Se solicita a la Corte casar la sentencia. CONSIDERACIONES DE LA SALA 1. La legislación procesal penal aplicable al sub judice (C. de P. P. anterior) exigía como requisitos formales para la demanda de casación, los siguientes: a) La identificación de los sujetos procesales y de la sentencia impugnada, b) Una síntesis de los hechos juzgados y de la actuación procesal, c) Señalamiento de la causal que se aduzca para pedir la revocatoria del fallo e indicación clara y precisa de los fundamentos de ella, d) La cita de las normas que se consideran infringidas, y e) Expresar las varias causales y sus fundamentos en capítulos separados, debiéndose proponer de manera subsidiaria los cargos que sean excluyentes. 2.

La demanda debe respetar los presupuestos lógicos de la proposición con base en la cual ataca el fallo de segunda instancia. Uno de ellos corresponde a la no contradicción, principio que se contraviene cuando en una misma censura se formulan cargos excluyentes. En el presente caso se acudió a la causal primera en su modalidad de violación indirecta de la ley sustancial, aduciendo simultáneamente el error de hecho y de derecho, y aunque ambos motivos tocan con el examen material de la prueba, sus presupuestos difieren, resultando entonces incompatible su proposición de la manera como lo hizo en el sub judice el censor.

De otra parte, en la argumentación se acudió a apreciaciones que corresponden a causales de casación distintas a la invocada, desconociéndose de esta manera la autonomía de aquéllas, como ocurre cuando se afirma que los funcionarios no cumplieron con los procedimientos exigidos por la ley para “emitir sus providencias”, involucrando de esta manera el ataque con situaciones relacionadas con la violación del debido proceso. 3.

El demandante al concretar los reparos hechos a la sentencia de segunda instancia en cuanto a la prueba indiciaria utilizó argumentos que examinados a la luz de la lógica tornan incoherente el cargo, faltándose a la claridad y precisión que el legislador exige. No otra conclusión se deriva de afirmaciones tales como que el Tribunal incurrió en error de ‘derecho’ violatorio del ‘debido proceso’. 4.

En este caso, el censor ignoró los principios que deben seguirse cuando la violación de la ley se dice haber ocurrido a través de la prueba indiciaria, lo cual impide a la Corporación conocer de fondo la casación, pues en tales eventos el hecho indicador - tiene su fuente en la prueba -, se puede alegar error de hecho o de derecho, mientras que si la inconformidad se plantea contra la operación mental sólo es válido aducir falso raciocinio.

De ahí que deba concretarse si el ataque se dirige a la fuente del indicio o a la inferencia, pues de lo contrario se puede incurrir en el desacierto de impugnar simultáneamente el hecho indicante y la operación mental, lo que en casación sólo es procedente si se hace en cargos separados y se proponen en forma subsidiaria. En la demanda al enfrentarse la prueba indiciaria, no se cumplieron las reglas de técnica expresadas en el acápite anterior, a más de que, en el cargo, para el demandante, la trascendencia del reproche en la decisión adoptada no revistió ninguna importancia, al punto que no se ocupó de su demostración. 5.
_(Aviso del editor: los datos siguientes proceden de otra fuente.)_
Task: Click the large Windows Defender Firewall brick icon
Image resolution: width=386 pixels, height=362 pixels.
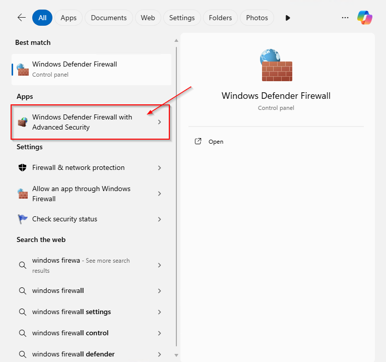Action: tap(276, 66)
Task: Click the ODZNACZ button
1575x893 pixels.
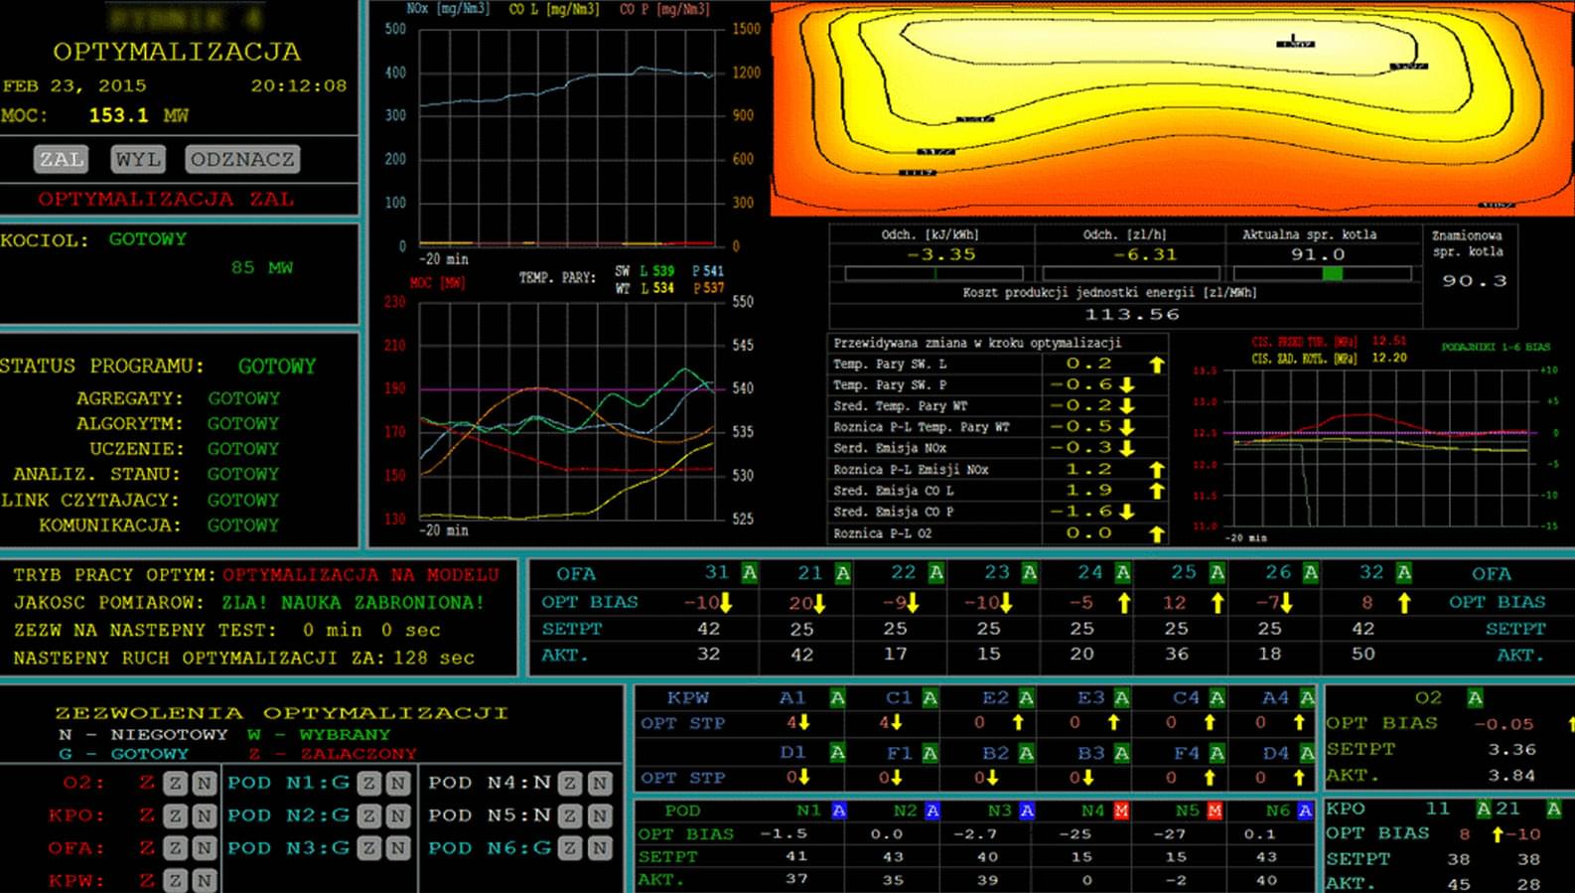Action: (x=242, y=159)
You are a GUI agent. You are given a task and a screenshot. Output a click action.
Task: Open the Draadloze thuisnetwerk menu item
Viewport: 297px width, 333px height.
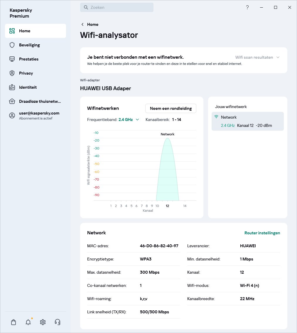coord(40,101)
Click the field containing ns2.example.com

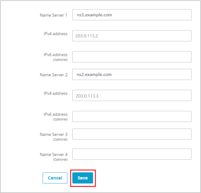132,74
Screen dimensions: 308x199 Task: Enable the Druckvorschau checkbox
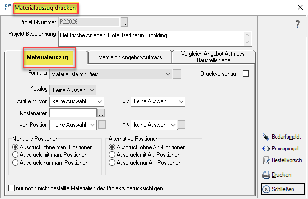246,74
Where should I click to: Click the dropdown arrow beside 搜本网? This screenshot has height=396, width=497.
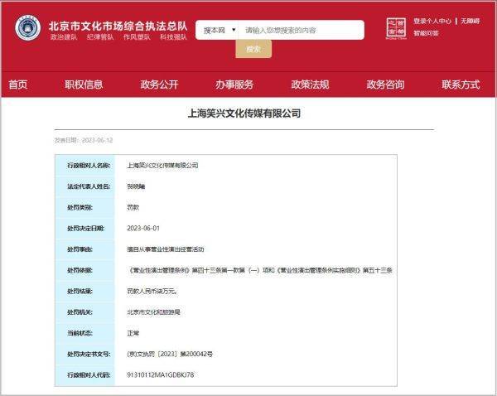coord(234,30)
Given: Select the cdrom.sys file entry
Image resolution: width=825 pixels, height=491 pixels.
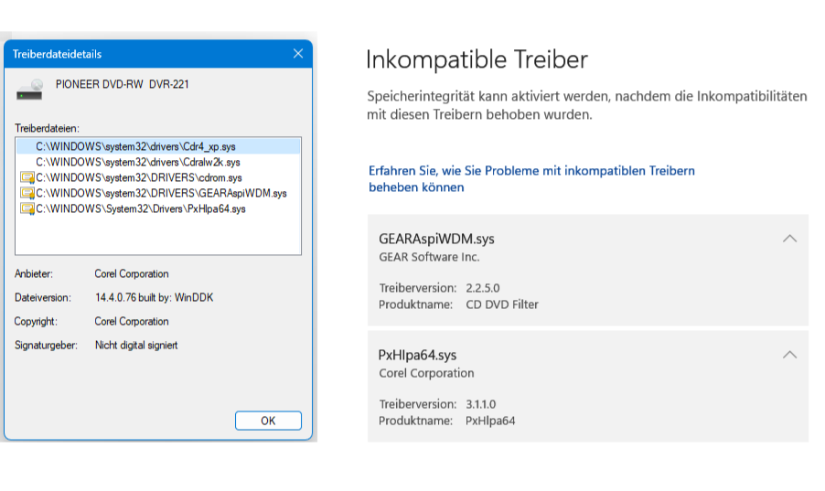Looking at the screenshot, I should tap(158, 178).
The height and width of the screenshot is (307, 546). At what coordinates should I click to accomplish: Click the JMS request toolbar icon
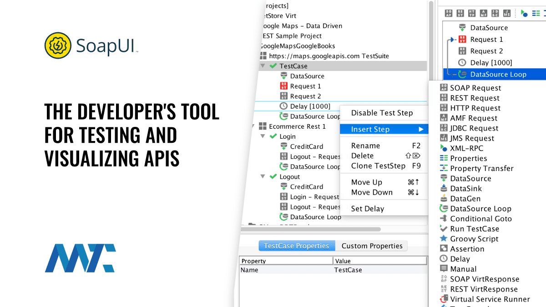pos(506,13)
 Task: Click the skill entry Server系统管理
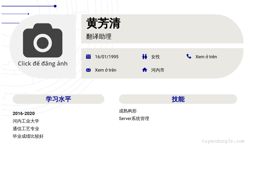pyautogui.click(x=134, y=118)
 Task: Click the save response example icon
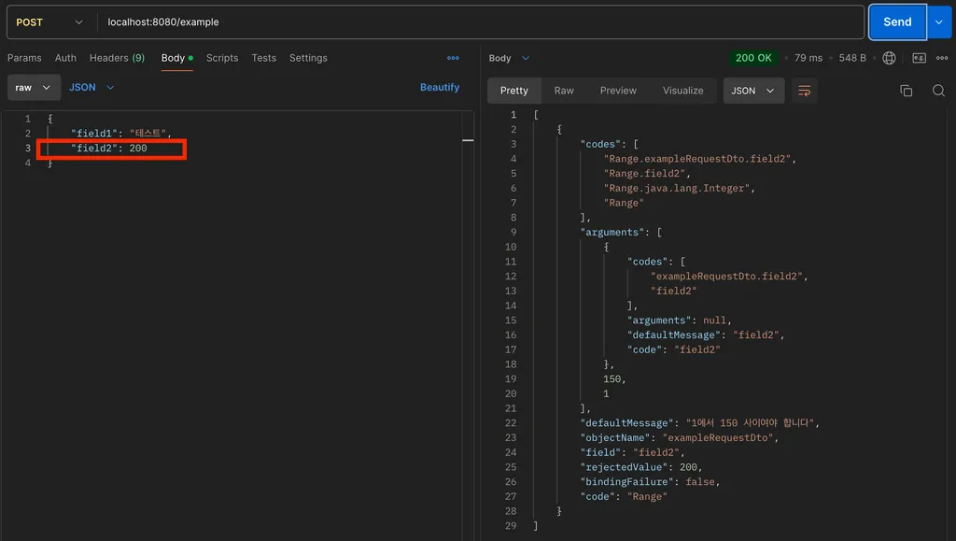(919, 58)
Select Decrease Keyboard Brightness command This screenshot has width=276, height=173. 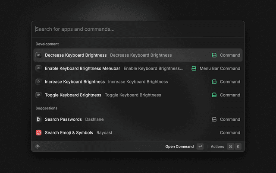pos(75,55)
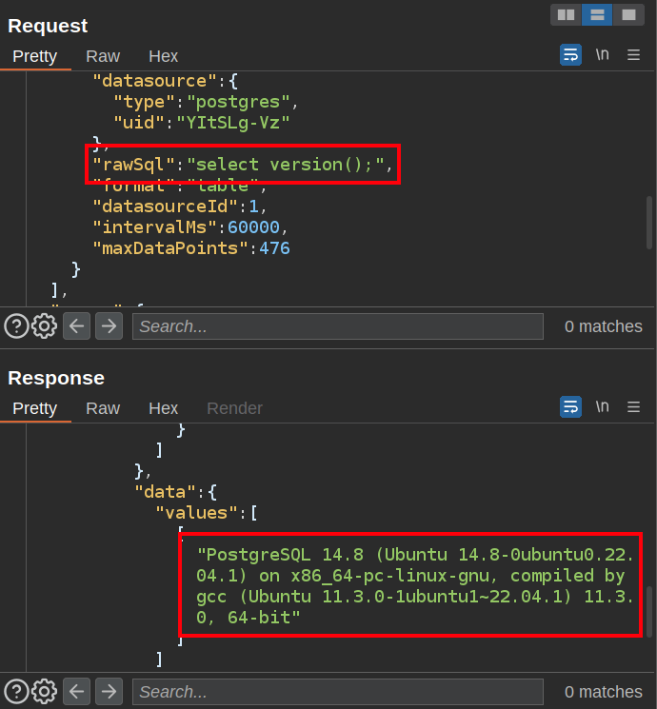
Task: Open Response search help icon
Action: click(x=16, y=692)
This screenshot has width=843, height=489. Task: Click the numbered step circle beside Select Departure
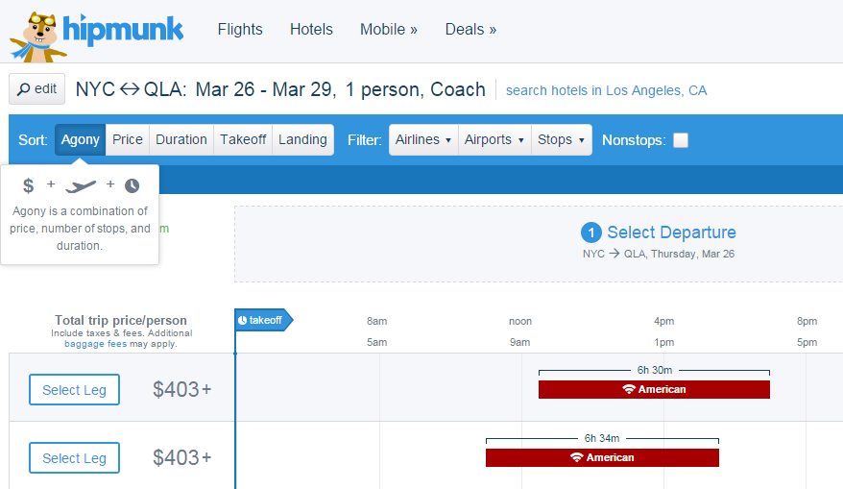[590, 232]
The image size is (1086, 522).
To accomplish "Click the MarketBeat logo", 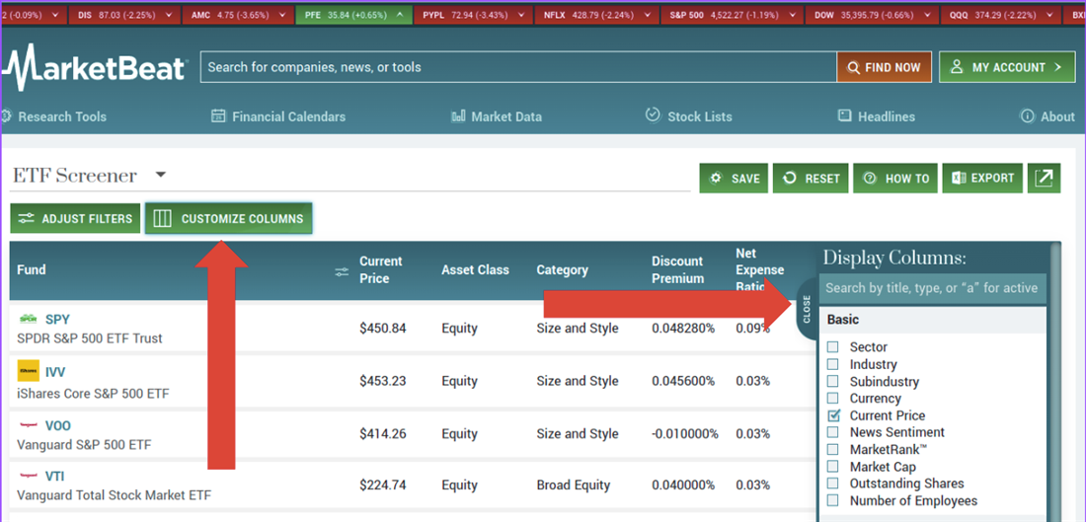I will 94,67.
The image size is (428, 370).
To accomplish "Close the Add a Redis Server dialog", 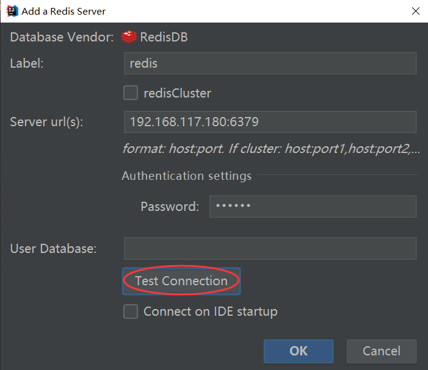I will (x=415, y=11).
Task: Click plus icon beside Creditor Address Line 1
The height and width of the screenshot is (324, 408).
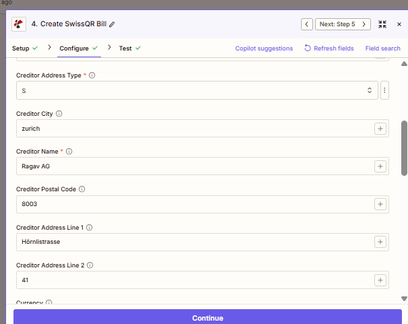Action: coord(380,242)
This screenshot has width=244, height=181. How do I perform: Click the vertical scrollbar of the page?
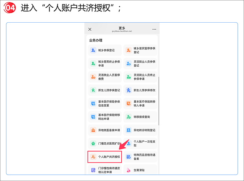pyautogui.click(x=159, y=101)
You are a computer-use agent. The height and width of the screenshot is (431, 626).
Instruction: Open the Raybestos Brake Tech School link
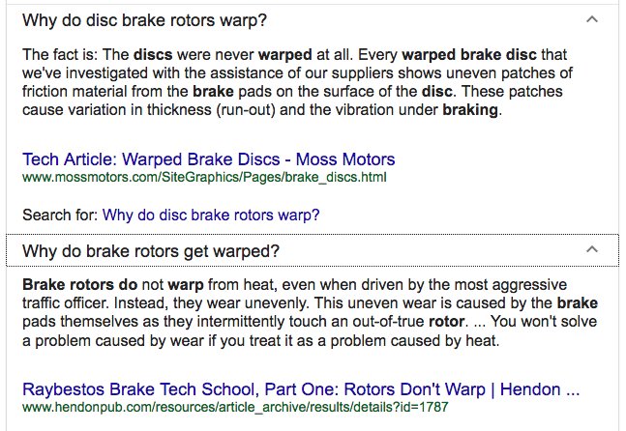point(301,389)
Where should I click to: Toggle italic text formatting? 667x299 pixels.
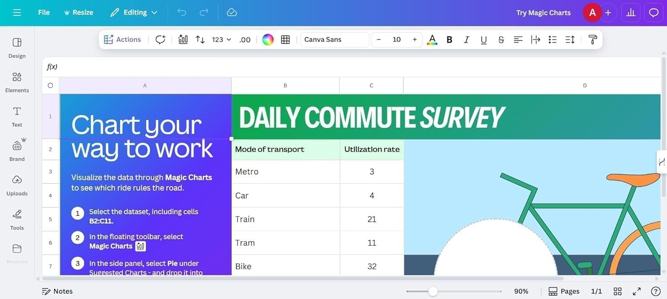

De otra parte, en la argumentación sobresale la divagación del actor, pues se acude a la propia convicción para demeritar el valor asignado en la sentencia a la prueba, pretendiendo con ello que la Corte desconozca el criterio de los falladores. Esa manera de argumentar convierte la demanda en un enunciado especulativo, el que como lo ha repetido un sinnúmero de veces la Sala, no es de recibo en esta oportunidad, pues solamente procede en las instancias y éstas se agotan con la decisión del Tribunal. 6.La técnica exigida por el legislador y desarrollada por la jurisprudencia que el impugnante ha de observar en la elaboración de la demanda de casación hace parte del debido proceso.

De ahí que no pueda autorizarse en este caso el estudio de fondo del asunto planteado, pues no se aportaron los elementos de juicio con la coherencia requerida. Siendo la casación por naturaleza rogada, la Corte está limitada en sus atribuciones y por ende no puede sustituir al recurrente en sus deberes. Lo dicho es suficiente para que la Sala inadmita la demanda de casación examinada. 7.

En cuanto a los recursos interpuestos a nombre de CIRO ANTONIO GUEVARA OCAMPO y CARLOS ADOLFO CABARCAS GUERRERO, debe precisarse: Autorizado el recurso por el Tribunal para los procesados en mención se corrieron los traslados, procediendo el defensor a presentar renuncia del poder y a desistir de la impugnación. Esta última petición el ad quem no la admitió por carecer el apoderado de facultades expresas para tales efectos.

En cuanto a la renuncia del mandato judicial, ocurrió: a) La del procesado CIRO A. GUEVARA fue presentada el 22 de octubre de 1999. El 26 siguiente se libró el oficio 2764 al Director de la Décima Brigada del Centro de Rehabilitación donde se encontraba privado de libertad aquél para enterarlo de la renuncia. El término de traslado venció el 2 de noviembre de 1999.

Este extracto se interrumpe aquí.